[Stored records]
_ _ _ _ _ _ _

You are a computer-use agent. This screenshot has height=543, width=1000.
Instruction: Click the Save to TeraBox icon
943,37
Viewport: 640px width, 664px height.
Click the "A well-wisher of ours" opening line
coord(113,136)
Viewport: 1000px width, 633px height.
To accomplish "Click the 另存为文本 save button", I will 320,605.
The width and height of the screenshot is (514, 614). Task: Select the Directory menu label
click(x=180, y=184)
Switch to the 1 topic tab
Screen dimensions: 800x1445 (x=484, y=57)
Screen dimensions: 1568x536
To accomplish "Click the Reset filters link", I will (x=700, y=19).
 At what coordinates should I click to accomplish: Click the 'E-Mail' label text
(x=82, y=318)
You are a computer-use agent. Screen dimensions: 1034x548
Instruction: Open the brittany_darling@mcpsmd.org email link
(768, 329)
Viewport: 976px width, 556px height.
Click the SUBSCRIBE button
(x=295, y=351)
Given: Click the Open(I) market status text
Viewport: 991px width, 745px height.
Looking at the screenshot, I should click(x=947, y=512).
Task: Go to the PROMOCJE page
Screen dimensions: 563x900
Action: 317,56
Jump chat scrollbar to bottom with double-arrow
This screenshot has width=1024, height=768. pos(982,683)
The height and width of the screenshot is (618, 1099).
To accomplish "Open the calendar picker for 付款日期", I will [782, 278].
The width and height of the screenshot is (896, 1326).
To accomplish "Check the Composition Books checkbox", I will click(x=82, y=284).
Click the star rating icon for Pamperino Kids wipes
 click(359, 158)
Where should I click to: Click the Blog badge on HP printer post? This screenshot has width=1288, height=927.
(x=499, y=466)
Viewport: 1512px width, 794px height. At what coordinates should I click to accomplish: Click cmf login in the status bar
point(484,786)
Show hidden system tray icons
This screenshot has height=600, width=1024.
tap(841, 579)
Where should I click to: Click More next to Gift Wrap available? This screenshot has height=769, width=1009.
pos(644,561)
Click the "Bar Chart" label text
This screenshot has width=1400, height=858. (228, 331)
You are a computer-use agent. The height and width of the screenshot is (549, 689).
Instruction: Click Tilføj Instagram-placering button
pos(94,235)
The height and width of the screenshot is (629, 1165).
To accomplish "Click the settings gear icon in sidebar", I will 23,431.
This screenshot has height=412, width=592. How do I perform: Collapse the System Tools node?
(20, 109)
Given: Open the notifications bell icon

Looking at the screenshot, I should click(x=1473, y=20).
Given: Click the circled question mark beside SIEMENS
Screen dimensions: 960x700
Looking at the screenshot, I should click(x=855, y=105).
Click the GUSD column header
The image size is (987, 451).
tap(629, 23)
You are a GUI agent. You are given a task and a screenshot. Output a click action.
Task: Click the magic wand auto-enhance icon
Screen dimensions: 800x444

_ _ _ _ _ _ _

REQUIREMENT: With the records above in view, retype each one exactly.

TASK RESPONSE:
You are a computer-use agent. This screenshot has height=543, width=1000.
Instruction: Click the Save to TeraBox icon
943,37
Viewport: 640px width, 664px height.
Click the "A well-wisher of ours" opening line
coord(113,136)
Viewport: 1000px width, 633px height.
To accomplish "Click the 另存为文本 save button", I will 320,605.
The width and height of the screenshot is (514, 614). Task: Select the Directory menu label
click(x=180, y=184)
Switch to the 1 topic tab
Screen dimensions: 800x1445 (x=484, y=57)
Screen dimensions: 1568x536
To accomplish "Click the Reset filters link", I will (x=700, y=19).
 At what coordinates should I click to accomplish: Click the 'E-Mail' label text
(x=82, y=318)
You are a computer-use agent. Screen dimensions: 1034x548
Instruction: Open the brittany_darling@mcpsmd.org email link
(768, 329)
Viewport: 976px width, 556px height.
Click the SUBSCRIBE button
(x=295, y=351)
Given: Click the Open(I) market status text
Viewport: 991px width, 745px height.
Looking at the screenshot, I should click(x=947, y=512).
Task: Go to the PROMOCJE page
Screen dimensions: 563x900
Action: 317,56
Jump chat scrollbar to bottom with double-arrow
This screenshot has width=1024, height=768. pos(982,683)
The height and width of the screenshot is (618, 1099).
To accomplish "Open the calendar picker for 付款日期", I will [782, 278].
The width and height of the screenshot is (896, 1326).
To accomplish "Check the Composition Books checkbox", I will click(x=82, y=284).
Click the star rating icon for Pamperino Kids wipes
 click(359, 158)
Where should I click to: Click the Blog badge on HP printer post? This screenshot has width=1288, height=927.
(x=499, y=466)
Viewport: 1512px width, 794px height. At what coordinates should I click to accomplish: Click cmf login in the status bar
point(484,786)
Show hidden system tray icons
This screenshot has height=600, width=1024.
tap(841, 579)
Where should I click to: Click More next to Gift Wrap available? This screenshot has height=769, width=1009.
pos(644,561)
Click the "Bar Chart" label text
This screenshot has width=1400, height=858. (228, 331)
You are a computer-use agent. The height and width of the screenshot is (549, 689).
Instruction: Click Tilføj Instagram-placering button
pos(94,235)
The height and width of the screenshot is (629, 1165).
To accomplish "Click the settings gear icon in sidebar", I will 23,431.
This screenshot has height=412, width=592. How do I perform: Collapse the System Tools node?
(20, 109)
Given: Open the notifications bell icon

Looking at the screenshot, I should click(x=1473, y=20).
Given: Click the circled question mark beside SIEMENS
Screen dimensions: 960x700
Looking at the screenshot, I should click(x=855, y=105).
Click the GUSD column header
The image size is (987, 451).
tap(629, 23)
You are a GUI agent. You are given a task and a screenshot. Output a click action.
Task: Click the magic wand auto-enhance icon
Screen dimensions: 800x444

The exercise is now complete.